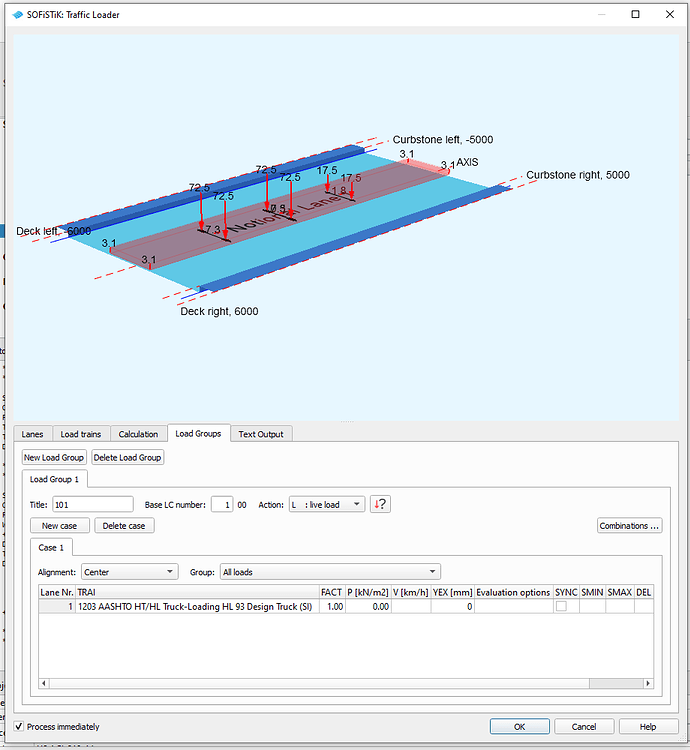The image size is (690, 750).
Task: Open the Combinations dialog button
Action: [629, 526]
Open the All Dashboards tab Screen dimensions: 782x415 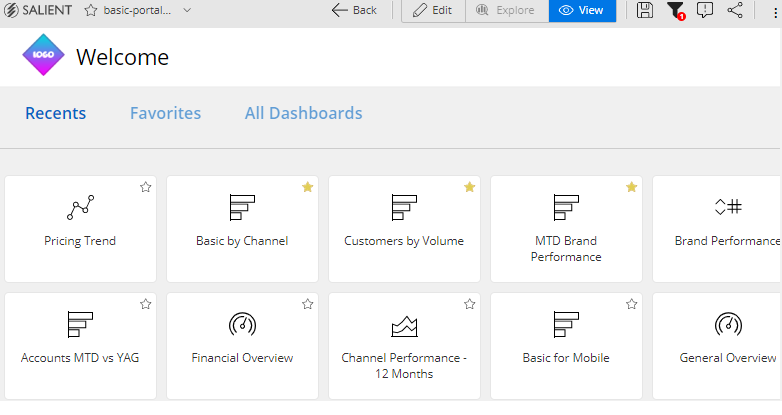pyautogui.click(x=303, y=113)
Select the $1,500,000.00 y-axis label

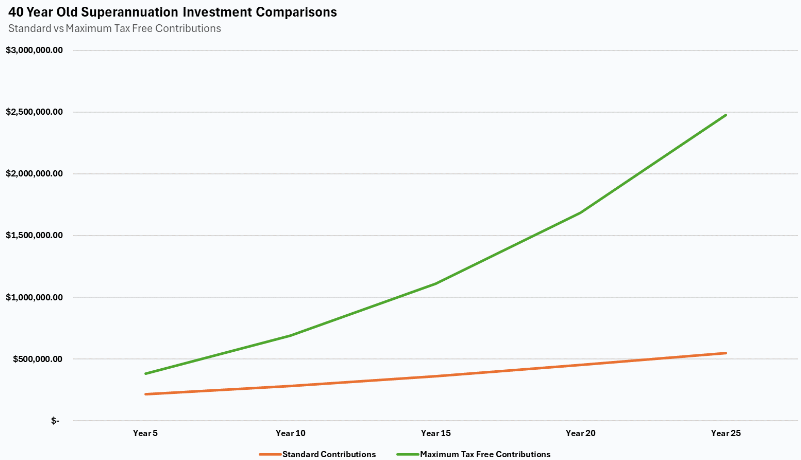[35, 235]
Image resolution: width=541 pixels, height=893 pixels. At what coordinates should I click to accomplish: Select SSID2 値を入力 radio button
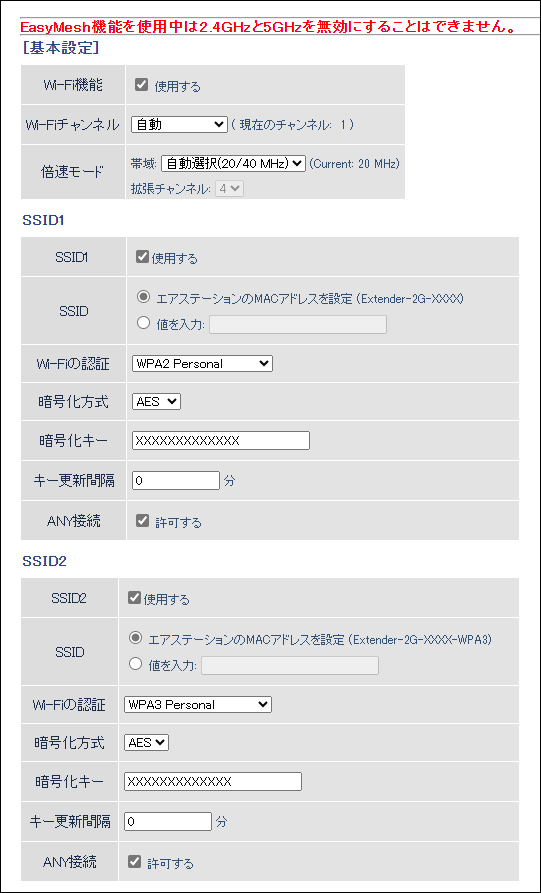pyautogui.click(x=136, y=665)
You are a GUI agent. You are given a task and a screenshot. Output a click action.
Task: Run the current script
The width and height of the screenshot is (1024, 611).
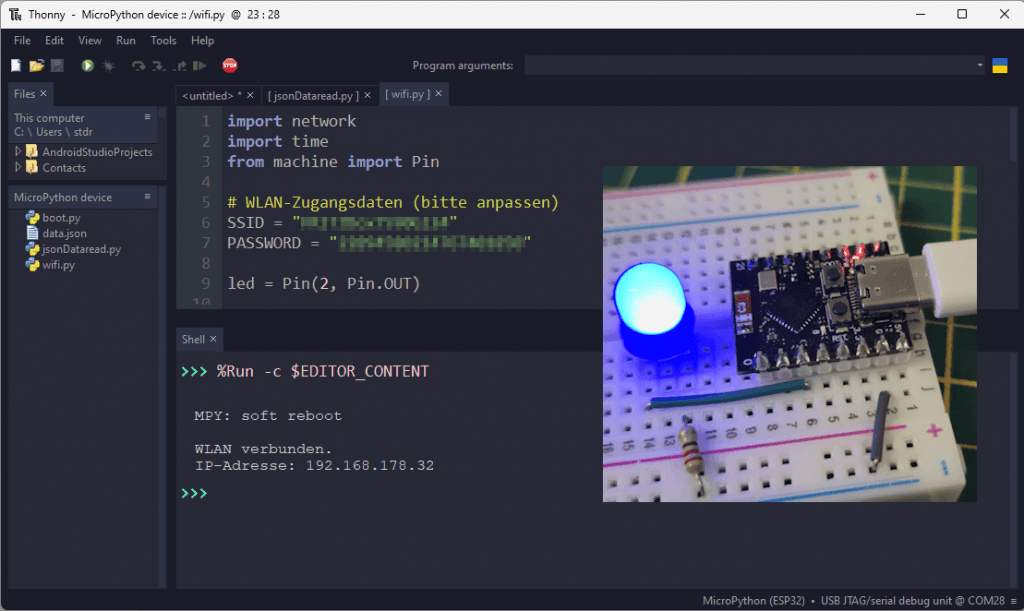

◆ WORK REQUIRED
Return every line in the records that includes the string "screenshot".

◆ EXPECTED ANSWER
You are a GUI agent. You are given a task and a screenshot. Output a click action.
The width and height of the screenshot is (1024, 611).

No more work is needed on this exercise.